▶ [Exercise requirements] Output each line of the listing below as a JSON array of strings, one string per line, omitting any blank lines.

Entries on locating words and elements:
>> BEGIN

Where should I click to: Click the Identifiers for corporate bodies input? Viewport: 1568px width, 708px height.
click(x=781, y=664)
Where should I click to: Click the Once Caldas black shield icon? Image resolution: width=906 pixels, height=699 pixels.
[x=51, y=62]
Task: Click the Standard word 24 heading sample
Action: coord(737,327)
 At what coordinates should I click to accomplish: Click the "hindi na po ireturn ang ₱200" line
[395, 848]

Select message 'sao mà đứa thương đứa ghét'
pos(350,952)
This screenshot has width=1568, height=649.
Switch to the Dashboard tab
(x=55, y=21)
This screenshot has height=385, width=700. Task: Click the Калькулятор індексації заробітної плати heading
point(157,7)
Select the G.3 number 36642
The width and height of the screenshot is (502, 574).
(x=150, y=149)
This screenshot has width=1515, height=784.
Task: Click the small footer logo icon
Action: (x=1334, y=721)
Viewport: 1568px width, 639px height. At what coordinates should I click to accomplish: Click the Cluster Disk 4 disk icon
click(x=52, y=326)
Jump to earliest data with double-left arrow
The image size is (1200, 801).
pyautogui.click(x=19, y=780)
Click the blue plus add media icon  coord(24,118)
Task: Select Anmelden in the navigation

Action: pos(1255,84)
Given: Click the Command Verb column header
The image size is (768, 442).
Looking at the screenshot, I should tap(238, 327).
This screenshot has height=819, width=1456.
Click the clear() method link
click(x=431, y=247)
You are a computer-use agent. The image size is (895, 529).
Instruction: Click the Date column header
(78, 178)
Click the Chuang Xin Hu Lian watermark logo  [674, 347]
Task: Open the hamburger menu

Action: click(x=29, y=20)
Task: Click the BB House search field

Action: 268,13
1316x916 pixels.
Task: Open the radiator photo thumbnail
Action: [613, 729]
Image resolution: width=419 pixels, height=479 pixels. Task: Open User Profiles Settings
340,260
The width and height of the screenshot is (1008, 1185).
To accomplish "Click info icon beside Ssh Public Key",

>> END

▶ [Output]
[
  "Where should I click to: Click the Identifiers for corporate bodies input? Viewport: 1568px width, 708px height.",
  "click(x=781, y=664)",
  "Where should I click to: Click the Once Caldas black shield icon? Image resolution: width=906 pixels, height=699 pixels.",
  "[x=51, y=62]",
  "Task: Click the Standard word 24 heading sample",
  "Action: coord(737,327)",
  " At what coordinates should I click to accomplish: Click the \"hindi na po ireturn ang ₱200\" line",
  "[395, 848]",
  "Select message 'sao mà đứa thương đứa ghét'",
  "pos(350,952)",
  "This screenshot has width=1568, height=649.",
  "Switch to the Dashboard tab",
  "(x=55, y=21)",
  "This screenshot has height=385, width=700. Task: Click the Калькулятор індексації заробітної плати heading",
  "point(157,7)",
  "Select the G.3 number 36642",
  "The width and height of the screenshot is (502, 574).",
  "(x=150, y=149)",
  "This screenshot has width=1515, height=784.",
  "Task: Click the small footer logo icon",
  "Action: (x=1334, y=721)",
  "Viewport: 1568px width, 639px height. At what coordinates should I click to accomplish: Click the Cluster Disk 4 disk icon",
  "click(x=52, y=326)",
  "Jump to earliest data with double-left arrow",
  "The image size is (1200, 801).",
  "pyautogui.click(x=19, y=780)",
  "Click the blue plus add media icon  coord(24,118)",
  "Task: Select Anmelden in the navigation",
  "Action: pos(1255,84)",
  "Given: Click the Command Verb column header",
  "The image size is (768, 442).",
  "Looking at the screenshot, I should tap(238, 327).",
  "This screenshot has height=819, width=1456.",
  "Click the clear() method link",
  "click(x=431, y=247)",
  "You are a computer-use agent. The image size is (895, 529).",
  "Instruction: Click the Date column header",
  "(78, 178)",
  "Click the Chuang Xin Hu Lian watermark logo  [674, 347]",
  "Task: Open the hamburger menu",
  "Action: click(x=29, y=20)",
  "Task: Click the BB House search field",
  "Action: 268,13",
  "1316x916 pixels.",
  "Task: Open the radiator photo thumbnail",
  "Action: [613, 729]",
  "Image resolution: width=419 pixels, height=479 pixels. Task: Open User Profiles Settings",
  "340,260",
  "The width and height of the screenshot is (1008, 1185).",
  "To accomplish \"Click info icon beside Ssh Public Key\","
]